And he can go on his merry way when he's done with her, no apologies or excuses necessary! :LOL:
 
I've seen this situation many times. Seems to be more ladies looking for a man than the other way around.

And they're all looking for a NICE people with no strings attached. At least for awhile.

My friend in North Dallas that divorced in his early 60's says there's certainly no shortage of eligible women there. He's having a ball.
 
There is a bad joke about a man in a +55 community finding 3 casseroles on his porch.

I never had that experience, but one time when we were seeing each other, she gave me the leftover dressing from Thanksgiving. It was delicious! She is a keeper:):)
We just celebrated our 13th anniversary:D
 
Some of them marry again. Some of them just shack up together. There's also some who just go back and forth between each other's home in their golf carts.

For many recently single geezer-guys, finding a way to stay single long enough to realize they don't need to marry in order to be in a great relationship(s) is key. Many have an urge to replace DW with another bride ASAP and do so before acclimating to a new life and understanding the choices they have.
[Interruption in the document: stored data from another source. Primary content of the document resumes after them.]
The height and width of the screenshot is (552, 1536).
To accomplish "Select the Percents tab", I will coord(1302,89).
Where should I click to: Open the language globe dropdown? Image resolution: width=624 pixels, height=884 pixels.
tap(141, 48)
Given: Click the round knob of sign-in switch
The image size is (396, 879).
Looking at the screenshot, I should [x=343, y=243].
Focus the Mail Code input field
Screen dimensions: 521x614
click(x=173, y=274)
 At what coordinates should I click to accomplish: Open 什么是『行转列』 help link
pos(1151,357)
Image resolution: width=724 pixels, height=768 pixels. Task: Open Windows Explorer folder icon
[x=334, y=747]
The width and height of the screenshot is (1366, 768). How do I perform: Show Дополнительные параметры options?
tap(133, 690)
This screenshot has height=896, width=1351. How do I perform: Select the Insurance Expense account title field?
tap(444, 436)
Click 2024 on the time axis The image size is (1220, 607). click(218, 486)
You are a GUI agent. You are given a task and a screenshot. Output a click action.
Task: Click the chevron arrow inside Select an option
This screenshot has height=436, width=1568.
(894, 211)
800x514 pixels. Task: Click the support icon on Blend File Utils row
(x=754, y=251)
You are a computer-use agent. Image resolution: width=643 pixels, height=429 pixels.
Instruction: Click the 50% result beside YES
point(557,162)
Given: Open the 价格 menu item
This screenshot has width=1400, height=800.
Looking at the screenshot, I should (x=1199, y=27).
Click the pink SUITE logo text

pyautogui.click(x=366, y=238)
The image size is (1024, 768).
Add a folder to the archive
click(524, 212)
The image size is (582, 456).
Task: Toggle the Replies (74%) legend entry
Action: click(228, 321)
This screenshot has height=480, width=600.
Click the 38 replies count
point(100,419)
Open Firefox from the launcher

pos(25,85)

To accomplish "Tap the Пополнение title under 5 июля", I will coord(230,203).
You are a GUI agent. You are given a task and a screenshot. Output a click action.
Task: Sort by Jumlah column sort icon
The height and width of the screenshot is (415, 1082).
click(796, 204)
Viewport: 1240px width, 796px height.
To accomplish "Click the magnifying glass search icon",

I haven't bothered to research the official statistics (if they exist), but 4 guys we know who became single late in life have gone the stay single path (although 3 have SO's). Perhaps it's a trend these days?
 
My Mom died when my Dad was 80. They were living in a CCRC. About a year later, an 81-year-old widow moved in to the place and they're now a happy couple. Marriage is off the table for multiple reasons I think, but they live in the same building and spend a lot of time together, travel together, etc.